**Task to complete**
Shift every coordinate in the answers by 129 and rewrite the entries from the line with "You are a computer-use agent." to the line with "pyautogui.click(x=14, y=49)", both included, keeping everything else in them unchanged.

**Source records**
····················
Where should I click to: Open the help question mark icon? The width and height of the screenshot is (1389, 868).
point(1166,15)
····················
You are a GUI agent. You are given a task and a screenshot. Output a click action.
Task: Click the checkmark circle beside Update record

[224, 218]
····················
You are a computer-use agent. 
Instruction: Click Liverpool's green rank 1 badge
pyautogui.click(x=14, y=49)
····················
**Result of the task**
You are a computer-use agent. 
Instruction: Click Liverpool's green rank 1 badge
pyautogui.click(x=143, y=178)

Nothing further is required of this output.